Zinc(II) accumulated by platelets has profound effects on platelet activity. This study is focused on the distribution of Zn(II) between human platelet subcellular compartments. After incubation with 86Rb+ and platelet lysis, the organelles were separated by sucrose density gradient centrifugation. Fibrinogen served as a marker for alpha-granules. 86Rb+ and factor XIII served as markers for the cytoplasmic fractions. Zn(II) was found to be distributed between the cytoplasm and the alpha-granules, with variations between different individual units. The total platelet Zn concentration and its relative subcellular distribution were dependent on its extracellular level. Incubation of platelets with 100 microM Zn(II) resulted in a twofold increase of its level in the cytoplasm and by one order of magnitude in the alpha-granules.

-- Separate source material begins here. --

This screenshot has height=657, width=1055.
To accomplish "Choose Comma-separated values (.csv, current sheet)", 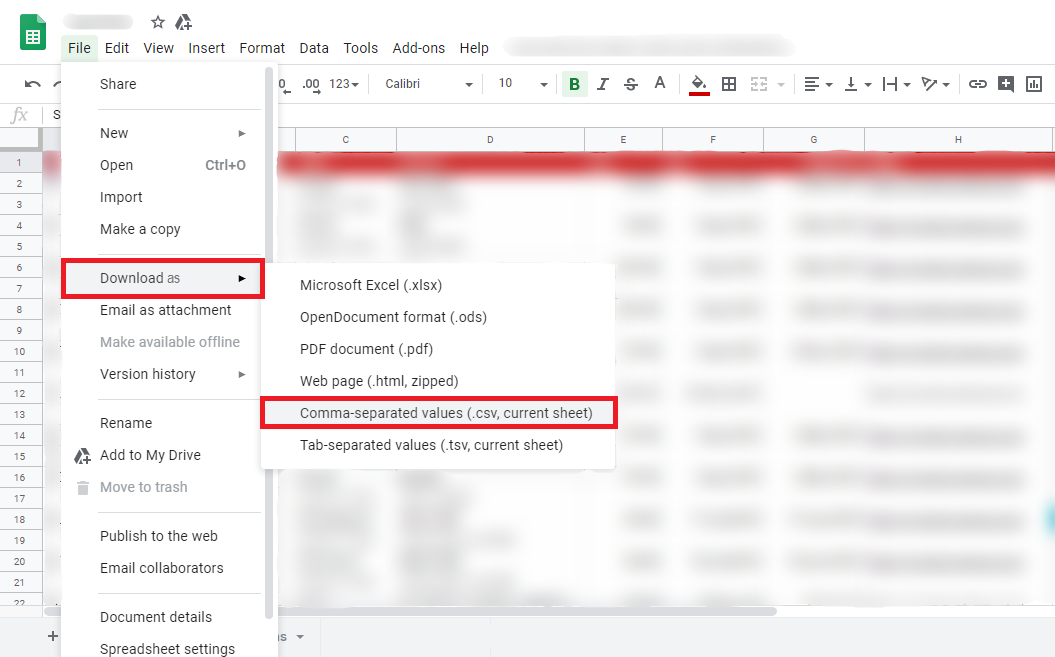I will pos(446,413).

In addition to the anticipated factor XIII activity in the cytoplasmic pool fraction, we found thrombin-inducible factor XIII activity within the alpha-granules. Immunoblotting confirmed the presence of both the a and b subunits of plasma factor XIII (a2b2 form) in the alpha-granules. As fibrinogen is not synthesized in the platelet, we propose that by virtue of their mutual binding, fibrinogen, Zn(II) and plasma factor XIII-a2b2 are simultaneously taken up into the alpha-granules by endocytosis, presumably through the vehicle of the GPIIb/IIIa fibrinogen receptor. A rationale for co-packaging these components within the alpha-granules is that Zn(II) inhibits factor XIII activity and thereby prevents the premature cross-linking of the concentrated fibrinogen prior to platelet activation and secretion. By contrast, cytoplasmic Zn(II) may increase platelet responsiveness to agonists due to its interaction with cytoplasmic modulators of platelet activity.